76mel
76mel

Reputation: 4043

WCF Self hosting on the client? Good or Bad

Am wondering if anybody has tried this a technique to get events to the client from the server side. I have an environment that uses Unix based servers and so can't use WCF duplex / callbacks etc.

The idea being that my clients are windows boxes running a thick .net app would spin up a WCF self host and register their self host URL on the server for that session. They would have a very simple contract and the server would when it has an update call out the client server telling it that an Update is waiting on the server for it and the client would then get it etc.

I still trying to get my head round WCF so not sure if this is a good way to go, are there any security implications I should worry about ? are there ways to get the Duplex calls to work across platform.

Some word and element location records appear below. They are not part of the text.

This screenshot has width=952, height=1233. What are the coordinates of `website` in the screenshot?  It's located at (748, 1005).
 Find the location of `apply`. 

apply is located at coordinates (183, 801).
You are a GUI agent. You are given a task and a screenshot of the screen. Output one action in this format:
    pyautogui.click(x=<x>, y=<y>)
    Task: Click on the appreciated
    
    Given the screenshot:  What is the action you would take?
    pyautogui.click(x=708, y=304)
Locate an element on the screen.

I have done something similar before using sockets or maybe a cross platform message queue would be a better way to go on this anyhow.

Thanks

76mel

Upvotes: 5

Views: 1398

Answers (3)

Jonathan van de Veen
Jonathan van de Veen

Reputation: 1026

Another way of getting similar results could be to have the client poll. This does depend strongly on what requirements are there. If you need a near real time update, this obviously doesn't work as you would have to have way to many polls to do this, but if it's ok to take a minute or more to get updates to the client, polling might just be the answer.

Upvotes: 1

dthrasher
dthrasher

Reputation: 41812

We use self-hosted WCF for a similar scenario. We also wanted to avoid making our client application dependent on IIS, to prevent both licensing and deployment hassles.

It works fairly well for us, though WCF might be overkill for what you need. Since you're using HTTP, you could create a simple web service built directly on Http.sys.

Upvotes: 1

Tad Donaghe
Tad Donaghe

Reputation: 6588

At the very least, that sounds like it ought to work, though I'd guess you could host in IIS as well since the *nix servers could then just make a web call, right? I'm not sure what self-hosting would gain you, though it should work fine, but might be a bit more of a pain in the neck to configure, etc.

Please update here whenever you've made a decision because it sounds like an interesting challenge and some of us would like to see how you make out.